"Une journée et une nuit en Providence" d'Anthony Boulanger (SF)


Le groupe était un des plus hétéroclites que Phillips n'avait jamais mené au sein de la basilique de Providence : des Asiatiques, l'oreille déjà collée à leur audioguide, des Européens se demandant apparemment ce qu'ils faisaient là, et quelques compatriotes américains.

Parmi tous ces gens, combien viennent seulement parce que la bâtisse est inscrite sur les trajets touristiques ?

— Mesdames, messieurs, commença Phillips, soyez les bienvenus en la très Sainte Eglise de Notre-Dame-de-Lothlorien. La structure initiale fut construite en 254 avant Tolkien par une communauté païenne, la conversion au Saint Culte date du cinquième siècle.

Le jeune guide ne se retourna pas vers son groupe. Il refusait de contempler des enfants qui préféraient jouer à leur console portable plutôt que de regarder les vitraux représentant les créations du Maître-Dieu, ou des parents en train de mâchouiller du pop-corn en ce lieu sacro-saint.

— La visite prévue passe par les catacombes, dans lesquelles vous pourrez voir une lettre de Tolkien à son fils, Saint-Christopher le Messie. Mais avant, j'attire votre attention sur l'autel papal. Sculpté dans un bloc de marbre blanc, il est orné de veines d'or représentant des fleurs de niphredil et de seregon. Mais la magnificence de cet autel n'est assurément rien en comparaison de la chapelle de la Sainte Trinité, où sont célébrés tous les jours de dix-huit heures à vingt-deux heures, le Père, le Fils et le Saint-Esprit.
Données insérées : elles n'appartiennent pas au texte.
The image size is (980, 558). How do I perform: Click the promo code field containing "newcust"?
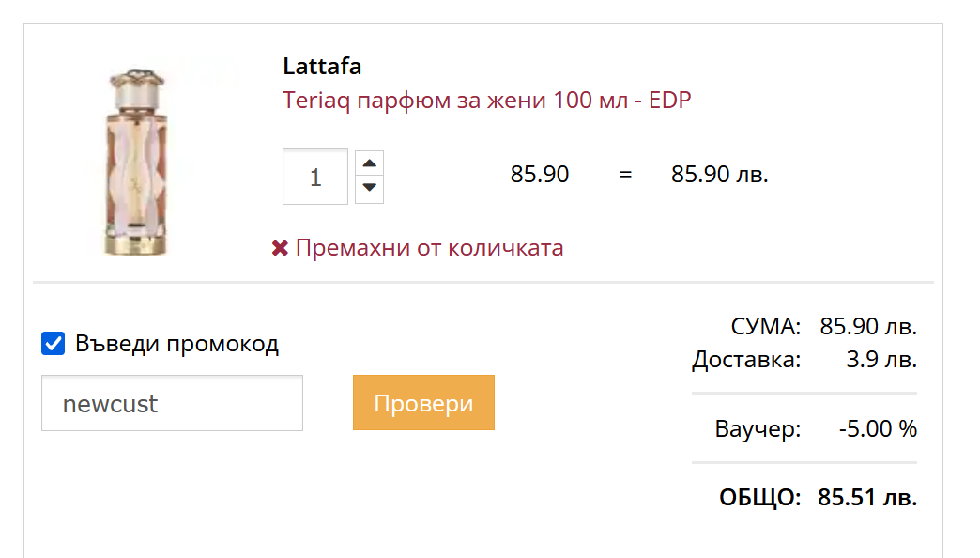click(172, 404)
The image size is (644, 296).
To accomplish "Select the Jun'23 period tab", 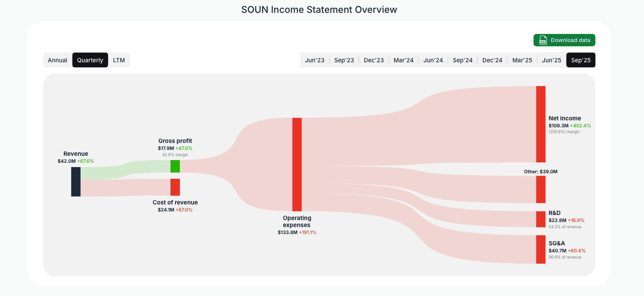I will (x=314, y=60).
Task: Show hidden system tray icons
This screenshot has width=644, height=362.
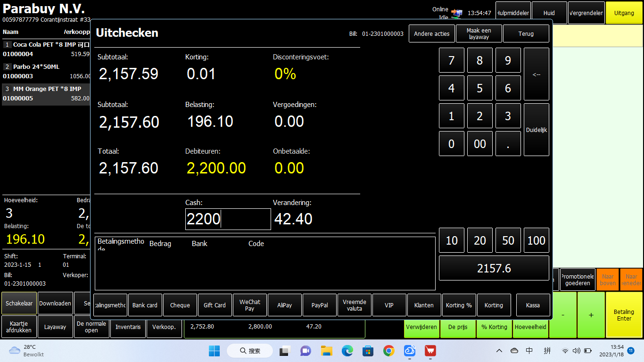Action: pyautogui.click(x=499, y=351)
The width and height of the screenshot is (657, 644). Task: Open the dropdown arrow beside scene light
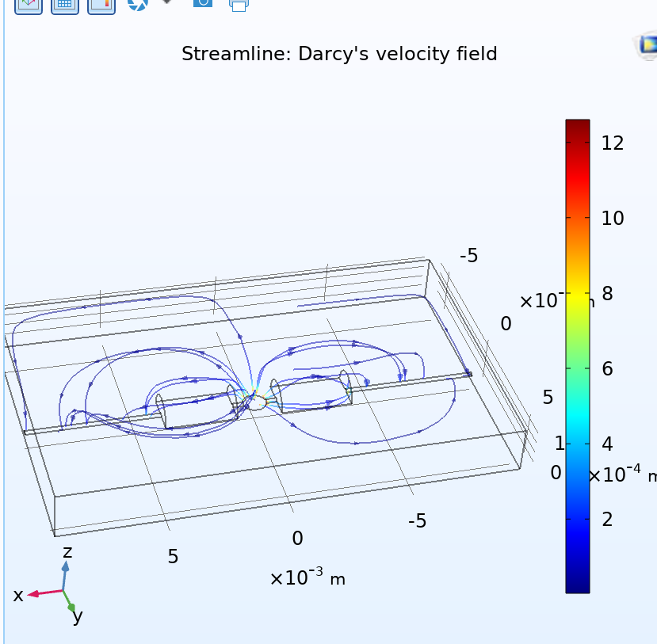[x=166, y=3]
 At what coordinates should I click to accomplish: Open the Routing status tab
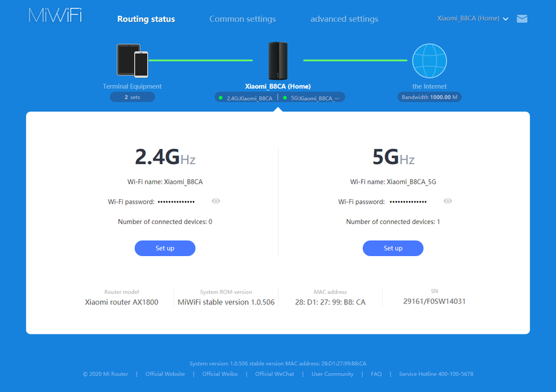pyautogui.click(x=146, y=19)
En finissant sa phrase, le jeune homme mit un genou en terre et porta la main à la tête.

Mais qu'est-ce que je fais bon sang ?

Se reprenant au dernier moment, il mit la main sur son cœur, puis sur sa bouche. Derrière lui, seules trois autres personnes prirent la peine de faire le Saint-Geste d'Eru Illúvatar. Phillips resta dans cette position pendant quelques minutes, masquant derrière son attitude pieuse la peur qui l'abritait. Il avait été inattentif quelques instants, il avait failli faire le mauvais Signe : la tête pour la Folie et l'Horreur, les poumons pour la Tuberculose et de nouveau la tête pour le Suicide.

Si un Inquisiteur est dans la basilique ou visionne les écrans en ce moment, je risque un maximum… Il va falloir que je donne le change dans les prières de ce soir… Peut-être me porter volontaire pour la lecture du Saint-Silmarillion… Pardonne-moi,toi dont je porte un des Saints-Prénoms.
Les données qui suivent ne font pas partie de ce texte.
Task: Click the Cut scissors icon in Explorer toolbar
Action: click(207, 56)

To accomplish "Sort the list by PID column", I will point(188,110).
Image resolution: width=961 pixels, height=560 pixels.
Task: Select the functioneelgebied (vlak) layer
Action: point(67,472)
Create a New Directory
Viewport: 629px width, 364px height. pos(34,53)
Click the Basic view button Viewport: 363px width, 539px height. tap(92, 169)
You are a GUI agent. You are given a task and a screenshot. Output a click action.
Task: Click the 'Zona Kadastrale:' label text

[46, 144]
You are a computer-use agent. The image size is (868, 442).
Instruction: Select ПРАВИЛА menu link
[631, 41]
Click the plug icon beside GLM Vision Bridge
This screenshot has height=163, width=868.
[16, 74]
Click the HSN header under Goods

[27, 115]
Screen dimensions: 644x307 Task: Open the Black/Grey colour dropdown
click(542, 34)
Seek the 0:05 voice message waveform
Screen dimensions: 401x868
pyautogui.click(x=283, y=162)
Phillips se releva. Dans son dos, des soupirs plus insistants que d'habitude firent comprendre au guide qu'il avait du prendre du retard sur le planning. Les gens comme ceux qu'il menait aujourd'hui n'aimaient pas le retard. Cela signifiait arriver aux heures de pointe dans les fast-foods…

— Mesdames, messieurs, nous allons maintenant faire le tour des collatéraux qui bordent la nef. Vous pourrez y admirer les portraits des différents saints, de Saint Gemmel jusqu'à Sainte Bradley. Vous pourrez également…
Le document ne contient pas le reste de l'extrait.